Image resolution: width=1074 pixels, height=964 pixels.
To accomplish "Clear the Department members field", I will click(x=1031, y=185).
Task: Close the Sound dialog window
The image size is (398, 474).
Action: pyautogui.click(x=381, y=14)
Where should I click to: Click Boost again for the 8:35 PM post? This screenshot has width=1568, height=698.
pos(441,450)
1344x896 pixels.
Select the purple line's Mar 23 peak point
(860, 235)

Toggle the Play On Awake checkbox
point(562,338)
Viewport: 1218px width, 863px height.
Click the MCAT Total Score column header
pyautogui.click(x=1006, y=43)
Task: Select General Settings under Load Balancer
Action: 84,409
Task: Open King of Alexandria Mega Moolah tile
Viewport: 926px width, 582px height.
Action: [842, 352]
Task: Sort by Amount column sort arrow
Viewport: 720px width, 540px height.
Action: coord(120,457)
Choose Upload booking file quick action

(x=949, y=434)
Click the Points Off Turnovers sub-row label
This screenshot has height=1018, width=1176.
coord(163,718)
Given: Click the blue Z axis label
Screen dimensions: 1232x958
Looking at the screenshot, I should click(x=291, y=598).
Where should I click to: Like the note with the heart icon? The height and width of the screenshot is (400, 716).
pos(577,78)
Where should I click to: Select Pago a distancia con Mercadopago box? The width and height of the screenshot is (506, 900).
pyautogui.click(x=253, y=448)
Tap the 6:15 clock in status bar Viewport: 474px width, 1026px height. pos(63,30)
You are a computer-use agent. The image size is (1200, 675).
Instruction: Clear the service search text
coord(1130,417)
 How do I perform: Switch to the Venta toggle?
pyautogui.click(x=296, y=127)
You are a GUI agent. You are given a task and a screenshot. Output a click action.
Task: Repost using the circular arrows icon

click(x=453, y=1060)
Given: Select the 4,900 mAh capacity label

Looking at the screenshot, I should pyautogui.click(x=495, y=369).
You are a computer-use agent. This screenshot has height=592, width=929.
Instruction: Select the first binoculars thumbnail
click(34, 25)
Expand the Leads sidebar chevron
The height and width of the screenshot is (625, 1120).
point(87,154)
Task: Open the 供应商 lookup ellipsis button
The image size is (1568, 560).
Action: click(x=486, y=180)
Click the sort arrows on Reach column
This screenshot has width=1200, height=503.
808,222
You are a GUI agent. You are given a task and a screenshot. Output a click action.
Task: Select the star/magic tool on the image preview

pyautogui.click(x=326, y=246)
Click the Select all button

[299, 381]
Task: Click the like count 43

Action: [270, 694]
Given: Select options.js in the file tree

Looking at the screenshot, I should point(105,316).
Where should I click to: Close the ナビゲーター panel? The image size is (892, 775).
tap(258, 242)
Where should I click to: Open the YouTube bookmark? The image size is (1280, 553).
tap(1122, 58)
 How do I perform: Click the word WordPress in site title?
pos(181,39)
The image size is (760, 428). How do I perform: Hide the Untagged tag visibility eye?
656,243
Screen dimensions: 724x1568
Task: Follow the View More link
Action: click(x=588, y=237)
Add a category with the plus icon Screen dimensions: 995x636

- _WHAT YOU HAVE TO DO_
Please filter the listing down to lines that include the word "agent".

- _ANSWER BOX_
You are a computer-use agent. The image size is (1200, 675).
You are a GUI agent. You are given a task and a screenshot. Output a click action.
You are a computer-use agent. This screenshot has height=592, width=929.
You are a GUI agent. You are given a task and a screenshot. Output a click action.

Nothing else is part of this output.